Let's assume that some triangle is described by its two sides and an angle (which is not between the given two sides however).
Basically for a triangle above only characteristics $c,\ b,\ C$ are known. Geometrically (by using visual imagination) it is clear to me that the resulting triangle is not always unique. Specifically for $C<90 \deg$ it is possible to construct both acute and obtuse triangles. Further complications include that apparently in some cases no triangle can be constructed at all.
What could be an algebraic proof of this non-uniqueness? I guess it would be an unpleasant procedure to try to explicitly derive $A$ value for example but maybe it's easier to show that this characteristic could have multiple solutions?
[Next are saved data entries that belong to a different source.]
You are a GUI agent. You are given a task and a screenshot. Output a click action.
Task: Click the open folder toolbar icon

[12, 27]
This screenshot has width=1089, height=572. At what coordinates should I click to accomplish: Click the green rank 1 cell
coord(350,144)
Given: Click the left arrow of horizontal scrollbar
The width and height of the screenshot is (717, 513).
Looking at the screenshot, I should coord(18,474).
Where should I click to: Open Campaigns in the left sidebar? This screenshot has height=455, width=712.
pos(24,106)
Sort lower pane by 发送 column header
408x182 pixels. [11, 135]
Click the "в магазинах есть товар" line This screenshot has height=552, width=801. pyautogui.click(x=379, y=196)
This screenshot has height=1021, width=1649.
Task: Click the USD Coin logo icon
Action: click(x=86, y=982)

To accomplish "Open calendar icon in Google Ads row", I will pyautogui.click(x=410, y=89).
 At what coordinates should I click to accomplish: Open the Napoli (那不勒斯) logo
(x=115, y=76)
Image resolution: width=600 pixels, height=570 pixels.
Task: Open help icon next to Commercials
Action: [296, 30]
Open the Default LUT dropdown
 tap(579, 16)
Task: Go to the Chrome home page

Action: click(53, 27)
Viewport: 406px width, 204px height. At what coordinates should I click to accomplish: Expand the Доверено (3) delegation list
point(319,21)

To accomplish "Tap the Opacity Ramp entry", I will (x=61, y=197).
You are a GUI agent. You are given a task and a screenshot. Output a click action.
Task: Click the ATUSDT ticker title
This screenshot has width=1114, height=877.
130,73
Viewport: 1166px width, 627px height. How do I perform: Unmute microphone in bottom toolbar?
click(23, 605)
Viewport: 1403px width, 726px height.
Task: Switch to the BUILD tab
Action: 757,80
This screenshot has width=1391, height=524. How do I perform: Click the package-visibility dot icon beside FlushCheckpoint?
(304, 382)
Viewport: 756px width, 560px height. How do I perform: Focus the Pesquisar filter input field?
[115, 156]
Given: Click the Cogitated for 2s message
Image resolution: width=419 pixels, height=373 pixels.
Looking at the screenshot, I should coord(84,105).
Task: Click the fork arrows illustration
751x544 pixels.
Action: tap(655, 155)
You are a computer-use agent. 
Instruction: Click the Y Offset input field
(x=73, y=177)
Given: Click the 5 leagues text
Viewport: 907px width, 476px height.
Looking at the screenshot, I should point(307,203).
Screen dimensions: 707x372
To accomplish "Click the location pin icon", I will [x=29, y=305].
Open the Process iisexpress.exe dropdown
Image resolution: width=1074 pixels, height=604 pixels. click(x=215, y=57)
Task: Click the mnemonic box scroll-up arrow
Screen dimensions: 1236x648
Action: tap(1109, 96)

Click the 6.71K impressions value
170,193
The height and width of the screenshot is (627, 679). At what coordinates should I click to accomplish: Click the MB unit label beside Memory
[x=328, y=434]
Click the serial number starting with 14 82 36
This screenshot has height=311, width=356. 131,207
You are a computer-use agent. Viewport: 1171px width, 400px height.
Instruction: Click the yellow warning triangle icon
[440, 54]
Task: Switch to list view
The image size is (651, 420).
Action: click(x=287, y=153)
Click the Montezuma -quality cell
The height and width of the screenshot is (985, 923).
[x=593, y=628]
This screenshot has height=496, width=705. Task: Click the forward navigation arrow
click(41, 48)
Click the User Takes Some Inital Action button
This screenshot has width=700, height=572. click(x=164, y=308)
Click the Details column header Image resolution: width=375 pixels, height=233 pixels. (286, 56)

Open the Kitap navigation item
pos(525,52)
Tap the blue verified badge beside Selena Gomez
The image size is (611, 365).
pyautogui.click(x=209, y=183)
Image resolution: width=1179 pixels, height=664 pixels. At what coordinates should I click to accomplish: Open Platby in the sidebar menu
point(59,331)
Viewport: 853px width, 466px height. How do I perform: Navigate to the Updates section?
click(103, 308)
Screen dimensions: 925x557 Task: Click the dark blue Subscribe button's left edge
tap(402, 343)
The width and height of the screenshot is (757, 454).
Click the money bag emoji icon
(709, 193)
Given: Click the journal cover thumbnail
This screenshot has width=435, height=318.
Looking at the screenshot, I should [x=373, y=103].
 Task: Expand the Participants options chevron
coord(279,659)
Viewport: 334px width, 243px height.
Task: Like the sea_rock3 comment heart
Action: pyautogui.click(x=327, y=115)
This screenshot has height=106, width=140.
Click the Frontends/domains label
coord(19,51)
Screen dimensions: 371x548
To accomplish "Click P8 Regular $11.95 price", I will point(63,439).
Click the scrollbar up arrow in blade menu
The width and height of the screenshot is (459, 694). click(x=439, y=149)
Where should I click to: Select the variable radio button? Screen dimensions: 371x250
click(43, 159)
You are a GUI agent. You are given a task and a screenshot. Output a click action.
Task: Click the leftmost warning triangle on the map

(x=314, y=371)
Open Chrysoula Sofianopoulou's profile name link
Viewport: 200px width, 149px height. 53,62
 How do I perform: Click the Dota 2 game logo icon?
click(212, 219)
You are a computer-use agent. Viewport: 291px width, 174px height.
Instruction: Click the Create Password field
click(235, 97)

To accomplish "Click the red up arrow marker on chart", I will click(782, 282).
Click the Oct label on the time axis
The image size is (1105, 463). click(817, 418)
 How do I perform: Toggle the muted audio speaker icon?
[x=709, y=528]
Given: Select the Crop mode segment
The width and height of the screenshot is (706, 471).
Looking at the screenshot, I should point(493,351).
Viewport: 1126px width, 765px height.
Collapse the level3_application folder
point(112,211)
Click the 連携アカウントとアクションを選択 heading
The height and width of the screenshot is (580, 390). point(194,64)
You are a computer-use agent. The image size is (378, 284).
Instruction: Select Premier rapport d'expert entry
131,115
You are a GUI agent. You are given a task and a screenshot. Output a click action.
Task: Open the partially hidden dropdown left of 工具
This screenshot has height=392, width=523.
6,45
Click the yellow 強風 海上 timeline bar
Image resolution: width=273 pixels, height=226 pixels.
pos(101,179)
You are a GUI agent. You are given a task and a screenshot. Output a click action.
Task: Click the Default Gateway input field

Start with point $A$ and place it in the origin of your coordinate system. Put point $C$ at distance $b$ from $A$. Describe the ray $\vec{CB}$ using $\angle C$. Now you have to intersect a circle of radius $c$ around point $A$ with that ray. Which is a quadratic equation that will in general have two solutions. Algebraically you can see this as two possible values for $a$.
$$ A = \begin{pmatrix}0\\0\end{pmatrix} \\ C = \begin{pmatrix}b\\0\end{pmatrix} \\ \vec{CB} = \left\{\begin{pmatrix}b\\0\end{pmatrix}+ \lambda\begin{pmatrix}-\cos\angle C\\\sin\angle C\end{pmatrix} \;\middle\vert\; \lambda\in\mathbb R\right\} \\ B = \begin{pmatrix}b\\0\end{pmatrix}+ a\begin{pmatrix}-\cos\angle C\\\sin\angle C\end{pmatrix} \\ \lVert A-B\rVert^2 = \lVert B\rVert^2 = (b-a\cos\angle C)^2+(a\sin\angle C)^2 = c^2 \\ a^2-2a\cos\angle C+b^2-c^2 = 0 \\ a_{1,2} = \cos\angle C\pm\sqrt{\cos^2\angle C-b^2+c^2} $$